#### [EXERCISE DETAILS]
Continue the mailing-list thread about Flink SQL problems from its final sentence onward.

— begin PAGE —

(DEPRECATED) Apache Flink User Mailing List archive.

If you are an expert in flink sql, then I really need your help...

Classic

List

Threaded

7 messages Options

clay4444

If you are an expert in flink sql, then I really need your help...

I am using flink sql to do some complicated calculations. I have
encountered some very difficult problems in this process, so I would like to
ask everyone for your help. My goal is to build a data stream with a very
accurate result, which is also in line with the Streaming System. The core
idea of this book is also what I have to do. I use kafka to receive the
mysql binlog as the data source, then join into multiple tables, and then
perform complex sql calculations on these multiple tables. I found that
flink does not provide upsert. Implementation, so I added a last_value(xxx),
last_value(xxx)..group by(id) operation for each kafka data source to ensure
consistency of the final result, which works, I understand this Will cache a
dynamic table, resulting in a large state (about 3 G), but seems to
introduce some other very strange problems, summarized as follows:

1. In the case of sql is very complicated, it is clear that checkpoint is
turned on, but the web interface finds that there is no checkpoint at all,
and none of them
2. During the running of the program, it frequently hangs. The error has
always been the following error:

(1) the assigned slot id_xxxxx was removed
(2) the heartbeat with taskmanager was timeout

I have used slotSharingGroup to split tasks into different slots whenever
possible, but I still often report these two errors, causing the program to
hang.

— end PAGE —
— begin DATA EXTRACT —

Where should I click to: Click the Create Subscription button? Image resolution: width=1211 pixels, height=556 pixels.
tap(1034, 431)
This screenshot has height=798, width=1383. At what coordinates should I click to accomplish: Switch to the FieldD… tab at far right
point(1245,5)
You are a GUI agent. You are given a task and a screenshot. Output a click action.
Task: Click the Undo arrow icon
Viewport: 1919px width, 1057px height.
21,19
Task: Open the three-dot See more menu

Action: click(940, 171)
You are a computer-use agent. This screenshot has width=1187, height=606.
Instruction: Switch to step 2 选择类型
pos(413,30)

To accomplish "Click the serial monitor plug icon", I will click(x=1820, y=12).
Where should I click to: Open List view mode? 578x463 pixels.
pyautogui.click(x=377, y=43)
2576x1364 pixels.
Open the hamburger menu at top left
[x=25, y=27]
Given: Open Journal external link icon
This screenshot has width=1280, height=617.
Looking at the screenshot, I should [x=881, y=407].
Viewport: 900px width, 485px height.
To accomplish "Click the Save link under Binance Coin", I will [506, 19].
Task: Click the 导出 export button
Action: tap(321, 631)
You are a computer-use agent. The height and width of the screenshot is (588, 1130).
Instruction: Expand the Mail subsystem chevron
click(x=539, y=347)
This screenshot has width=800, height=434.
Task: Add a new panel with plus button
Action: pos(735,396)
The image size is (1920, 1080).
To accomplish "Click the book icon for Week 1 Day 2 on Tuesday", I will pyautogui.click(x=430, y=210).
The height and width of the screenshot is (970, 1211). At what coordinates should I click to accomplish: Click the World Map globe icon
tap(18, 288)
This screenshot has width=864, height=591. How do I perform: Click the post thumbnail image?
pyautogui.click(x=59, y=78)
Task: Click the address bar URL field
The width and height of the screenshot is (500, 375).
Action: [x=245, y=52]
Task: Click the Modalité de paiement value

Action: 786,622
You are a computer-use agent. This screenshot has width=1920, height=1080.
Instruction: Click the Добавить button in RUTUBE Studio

— end DATA EXTRACT —

#### [THE RESPONSE]
I have no clue about these mistakes. If anyone can help, I really appreciate
it.

Added: I receive data from 4 kafka topics, the maximum amount of data is
more than 20 million.
My startup command is as follows

Flink1.6/bin/flink run -m yarn-cluster -ytm 23240 -yn 3 -ys 2 -ynm xxxx -yqu
xxxx -c xxxxxxx xxx.jar ./test.conf

--
Sent from: http://apache-flink-user-mailing-list-archive.2336050.n4.nabble.com/

Timo Walther

Re: If you are an expert in flink sql, then I really need your help...

Hi,

it is very difficult to spot the problem with the little information you
gave us.

Maybe you can show us a simplified SQL query and the implementation of
the `LAST_VALUE` function?

An initial guess would be that you are running out of memory such that
YARN kills your task manager. If you are sure that you state size
remains constant, you could also try to use a different state backend
that spills to disk. Have you tried out the RocksDB state backend?

Did you configure a state rentention time?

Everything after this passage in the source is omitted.